Women with SB are generally fertile, and they are capable of becoming pregnant. Pregnant women may have worsening gait, bladder control, or shunt problems with pregnancy; consultation with a high risk OBGYN is recommended. Women who have SB or who have already had a child with SB and who want to conceive should take 4mg of Folic Acid daily (rather than the recommended RDA of 400 mcg in those without SB) for one month prior to conception until the end of the first trimester to prevent neural tube defects in the baby. It is also recommended for wives of men with SB to do the same; however studies to support this recommendation are lacking.Although many men with SB can achieve and sustain an erection, pre-treatment before intercourse with drugs can improve the ability to maintain an erection.
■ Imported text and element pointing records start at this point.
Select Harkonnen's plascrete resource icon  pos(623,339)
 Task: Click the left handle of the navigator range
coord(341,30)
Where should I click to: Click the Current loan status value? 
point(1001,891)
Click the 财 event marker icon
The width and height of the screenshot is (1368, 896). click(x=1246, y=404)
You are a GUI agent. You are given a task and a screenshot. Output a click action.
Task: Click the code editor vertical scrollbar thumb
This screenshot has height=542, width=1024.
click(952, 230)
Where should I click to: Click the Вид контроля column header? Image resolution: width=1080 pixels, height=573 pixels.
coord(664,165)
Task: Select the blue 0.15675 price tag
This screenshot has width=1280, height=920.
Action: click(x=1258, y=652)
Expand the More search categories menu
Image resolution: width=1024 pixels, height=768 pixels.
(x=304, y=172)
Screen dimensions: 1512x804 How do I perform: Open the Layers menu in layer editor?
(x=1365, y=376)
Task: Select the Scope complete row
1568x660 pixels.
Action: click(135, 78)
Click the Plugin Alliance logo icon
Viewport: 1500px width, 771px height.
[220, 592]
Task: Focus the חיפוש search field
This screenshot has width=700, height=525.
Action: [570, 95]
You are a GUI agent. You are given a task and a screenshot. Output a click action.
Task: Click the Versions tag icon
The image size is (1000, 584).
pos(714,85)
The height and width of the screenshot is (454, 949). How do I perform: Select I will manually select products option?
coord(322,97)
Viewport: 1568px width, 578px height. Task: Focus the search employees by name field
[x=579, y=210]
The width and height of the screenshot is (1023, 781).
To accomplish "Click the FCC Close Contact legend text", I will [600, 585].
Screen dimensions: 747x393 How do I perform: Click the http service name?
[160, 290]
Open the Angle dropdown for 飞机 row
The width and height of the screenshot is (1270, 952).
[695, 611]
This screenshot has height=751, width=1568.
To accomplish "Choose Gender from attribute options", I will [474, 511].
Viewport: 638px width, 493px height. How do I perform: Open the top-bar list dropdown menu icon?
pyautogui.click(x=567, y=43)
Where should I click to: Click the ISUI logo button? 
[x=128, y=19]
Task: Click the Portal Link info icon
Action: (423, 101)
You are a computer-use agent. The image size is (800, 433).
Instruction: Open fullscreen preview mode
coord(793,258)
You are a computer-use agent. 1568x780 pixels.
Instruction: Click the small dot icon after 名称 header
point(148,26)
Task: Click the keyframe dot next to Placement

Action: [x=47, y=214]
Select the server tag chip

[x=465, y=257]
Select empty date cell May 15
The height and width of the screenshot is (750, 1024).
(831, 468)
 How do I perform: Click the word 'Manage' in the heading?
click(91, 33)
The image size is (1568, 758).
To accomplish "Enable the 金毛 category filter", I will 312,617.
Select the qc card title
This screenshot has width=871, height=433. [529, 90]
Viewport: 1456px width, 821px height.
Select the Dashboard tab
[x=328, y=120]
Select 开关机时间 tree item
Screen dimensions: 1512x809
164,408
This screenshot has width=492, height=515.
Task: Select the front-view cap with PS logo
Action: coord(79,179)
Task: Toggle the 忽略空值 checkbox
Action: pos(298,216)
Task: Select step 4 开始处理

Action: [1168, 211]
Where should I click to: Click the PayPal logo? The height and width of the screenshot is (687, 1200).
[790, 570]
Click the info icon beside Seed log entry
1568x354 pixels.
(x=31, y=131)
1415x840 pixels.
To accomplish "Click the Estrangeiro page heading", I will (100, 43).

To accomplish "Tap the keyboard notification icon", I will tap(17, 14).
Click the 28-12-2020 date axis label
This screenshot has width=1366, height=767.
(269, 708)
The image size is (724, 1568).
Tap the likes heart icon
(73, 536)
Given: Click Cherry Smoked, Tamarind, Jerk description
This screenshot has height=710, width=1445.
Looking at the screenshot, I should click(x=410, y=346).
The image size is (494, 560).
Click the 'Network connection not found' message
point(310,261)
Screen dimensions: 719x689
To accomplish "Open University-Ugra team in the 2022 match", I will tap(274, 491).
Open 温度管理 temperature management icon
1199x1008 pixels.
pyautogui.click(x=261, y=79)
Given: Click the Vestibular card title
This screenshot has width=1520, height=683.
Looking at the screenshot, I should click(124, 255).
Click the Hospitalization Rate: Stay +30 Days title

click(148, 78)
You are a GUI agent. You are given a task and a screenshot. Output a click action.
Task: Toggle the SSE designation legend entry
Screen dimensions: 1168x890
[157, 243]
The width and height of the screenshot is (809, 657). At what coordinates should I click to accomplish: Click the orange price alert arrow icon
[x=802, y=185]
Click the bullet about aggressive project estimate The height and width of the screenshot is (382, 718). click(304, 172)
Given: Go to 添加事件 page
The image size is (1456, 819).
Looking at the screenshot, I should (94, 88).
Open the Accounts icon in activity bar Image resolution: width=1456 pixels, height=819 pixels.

Many men with SB are fertile, but sperm counts can be decreased. Ejaculation may occur retrograde into
the bladder. In addition to the specific challenges related to SB, adults with SB should undergo routine medical care
and screening that would be provided to individuals without such a disability. Obesity, diabetes, and cardiovascular risk factors are prevalent in this population. Renal etiology for hypertension should be considered in this population. Increased risk factors for breast, uterine and ovarian cancer may be due to early menarche, nulliparity, and obesity.
Although the exact life expectancy for adults with SB is not known, patients are now living into their 7th and 8th decades. It is of utmost important to be proactive in the care of these individuals in order to prevent secondary medical complications that can reduce independence and quality of life.